The benefits of exercise are well documented, but it can difficult to make time to hit the gym. But when developing a good workout schedule, is it more important to focus on forming habits on how you exercise, or habits that make you decide to exercise?
According to ISU health psychologist L. Alison Phillips, it's the latter. She says strong patterns that prompt you to initiate exercise are key to frequent workouts.
Hey study, published in the journal Health Psychology, shows the less people have to think about whether they should exercise, the stronger their exercise habit.
"So for example if I reach the end of the work day and it's my habit to then go to the gym, I automatically decide to go exercise at the gym without having to consider it. Without thinking about what I'd rather be doing," says Phillips.
The month-long study had 118 healthy adults report daily on their exercise in an electronic diary. Participants recorded if they worked out that day, and also on the activity's length and intensity.
Additionally, at the beginning and end of the month subjects filled out a survey on how natural it was to get their sweat on by rating a series of statements on a 1-5 scale. Statements included, "Deciding to exercise is something I do without thinking," and "Deciding to exercise is something I do without having to consciously remember."
The results showed past frequency is the only predicator of whether someone will choose to exercise in the future, and also that the method of exercise in the past doesn't influence future frequency.
While this may seem obvious, Phillips says it's worth testing since most psychology research often determines whether common knowledge is accurate. She points out when people try to start a consistent workout schedule, emphasis often centers on repeating the same exercise during a series of weeks and months.
"The findings show that that's maybe not the best way to go about it," Phillips says. "People can choose a different activity every time they exercise and still form an instigation habit and therefore still continue exercising.

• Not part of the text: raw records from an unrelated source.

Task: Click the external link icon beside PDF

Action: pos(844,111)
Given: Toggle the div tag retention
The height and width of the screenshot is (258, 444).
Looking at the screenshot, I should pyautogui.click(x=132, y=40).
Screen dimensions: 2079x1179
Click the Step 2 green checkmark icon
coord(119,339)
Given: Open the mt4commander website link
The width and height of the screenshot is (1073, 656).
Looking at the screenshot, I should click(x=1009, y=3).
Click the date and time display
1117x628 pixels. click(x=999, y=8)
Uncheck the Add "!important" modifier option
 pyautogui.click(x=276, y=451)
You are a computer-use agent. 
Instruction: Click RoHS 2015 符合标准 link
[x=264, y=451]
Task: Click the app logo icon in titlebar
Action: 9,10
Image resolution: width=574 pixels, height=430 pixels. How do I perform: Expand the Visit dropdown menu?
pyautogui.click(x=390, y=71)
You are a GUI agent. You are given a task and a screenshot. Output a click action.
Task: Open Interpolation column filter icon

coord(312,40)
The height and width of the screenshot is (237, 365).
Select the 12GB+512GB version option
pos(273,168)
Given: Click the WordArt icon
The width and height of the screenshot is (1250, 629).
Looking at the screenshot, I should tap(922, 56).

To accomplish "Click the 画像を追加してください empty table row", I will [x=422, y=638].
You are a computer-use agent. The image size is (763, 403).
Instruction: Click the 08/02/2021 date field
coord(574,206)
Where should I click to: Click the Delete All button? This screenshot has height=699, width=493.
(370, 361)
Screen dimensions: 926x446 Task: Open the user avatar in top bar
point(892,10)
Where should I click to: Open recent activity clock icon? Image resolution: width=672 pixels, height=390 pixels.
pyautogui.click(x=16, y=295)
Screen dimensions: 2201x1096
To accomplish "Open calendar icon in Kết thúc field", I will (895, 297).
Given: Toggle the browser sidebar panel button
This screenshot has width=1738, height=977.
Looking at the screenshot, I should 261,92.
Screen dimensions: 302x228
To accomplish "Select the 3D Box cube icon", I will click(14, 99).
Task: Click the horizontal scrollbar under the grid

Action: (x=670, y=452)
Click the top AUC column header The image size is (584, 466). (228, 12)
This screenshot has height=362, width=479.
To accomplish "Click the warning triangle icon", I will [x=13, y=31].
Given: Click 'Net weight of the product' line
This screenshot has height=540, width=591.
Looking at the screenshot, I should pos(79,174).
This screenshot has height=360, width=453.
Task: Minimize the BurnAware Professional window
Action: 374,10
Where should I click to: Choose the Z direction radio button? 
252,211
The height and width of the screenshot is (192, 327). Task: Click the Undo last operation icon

So you don't have to do the same boring routine over and over and over again, even though that's what some interventions promote."
If you want to start building exercise into your life, Phillips recommends setting yourself up for success. Perhaps begin by buying comfortable workout clothes, scheduling a specific gym time or signing up for a class, and don’t aim too high too fast.
"There is going to be an initial period where it is not a habit and you have to repeat the behavior," she says. "Pick something as enjoyable as possible—start with walking. Outside is always best. Being in nature is a good thing."